* START RECORD SET *
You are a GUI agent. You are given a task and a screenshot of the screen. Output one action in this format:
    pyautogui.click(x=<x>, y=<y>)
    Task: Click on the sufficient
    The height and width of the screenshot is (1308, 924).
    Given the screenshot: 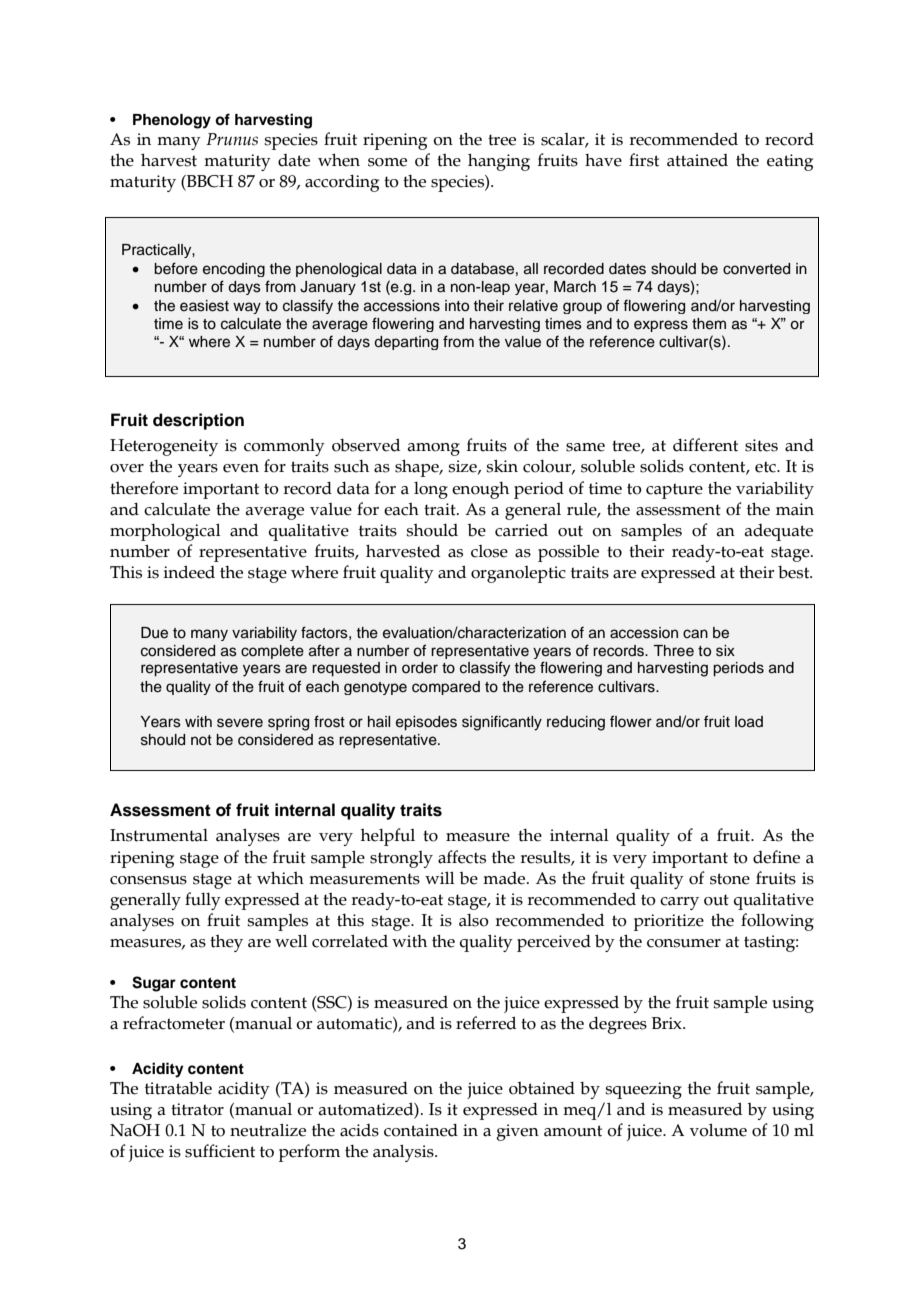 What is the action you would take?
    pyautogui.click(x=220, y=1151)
* END RECORD SET *
* START RECORD SET *
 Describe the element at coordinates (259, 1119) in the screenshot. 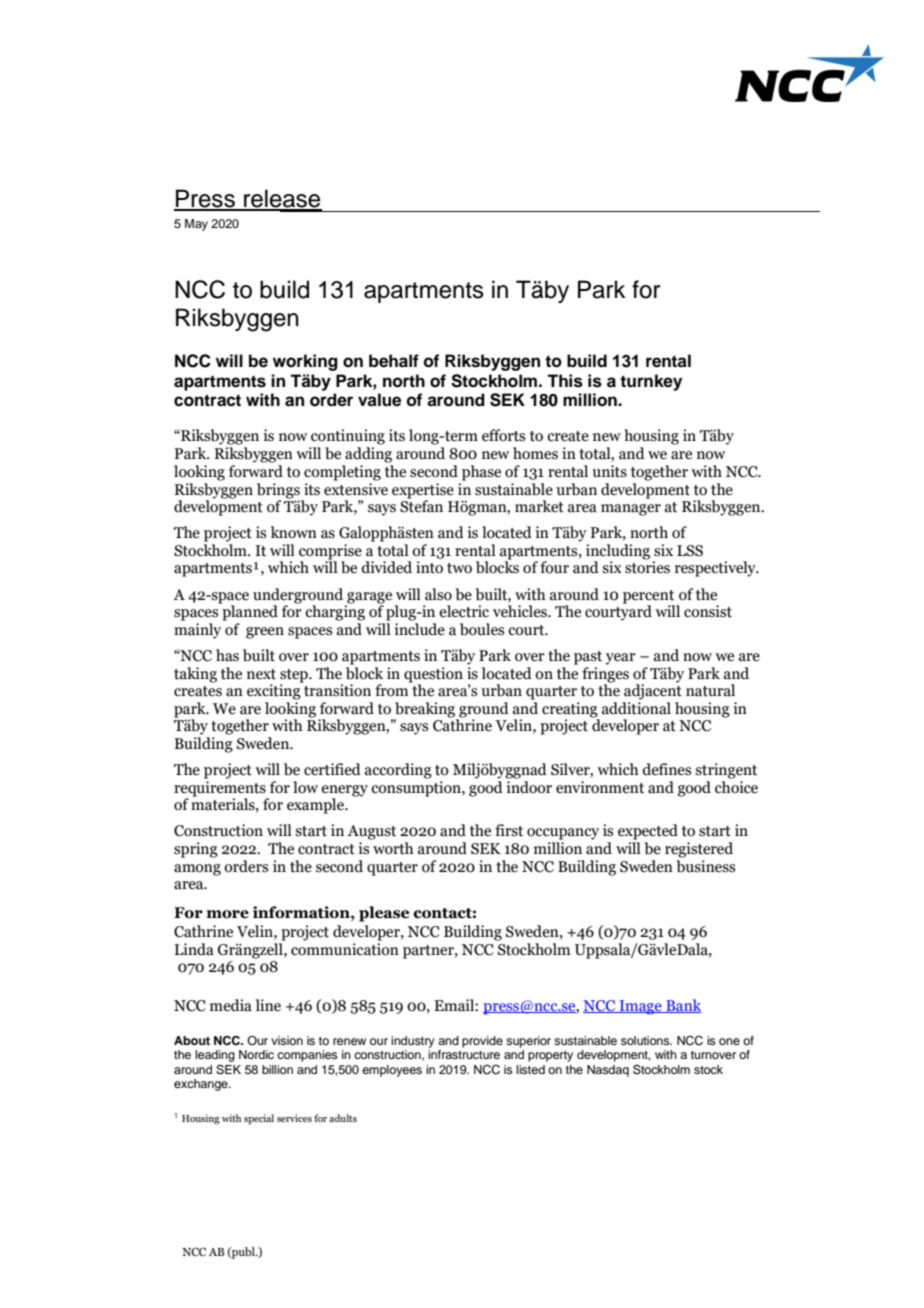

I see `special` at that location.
* END RECORD SET *
§ **BRIEF**: Copy out the entries word for word, from the line containing "Describe the element" through the line containing "at that location.", and leave out the pictures.

§ **THE RESPONSE**:
 Describe the element at coordinates (259, 1119) in the screenshot. 

I see `special` at that location.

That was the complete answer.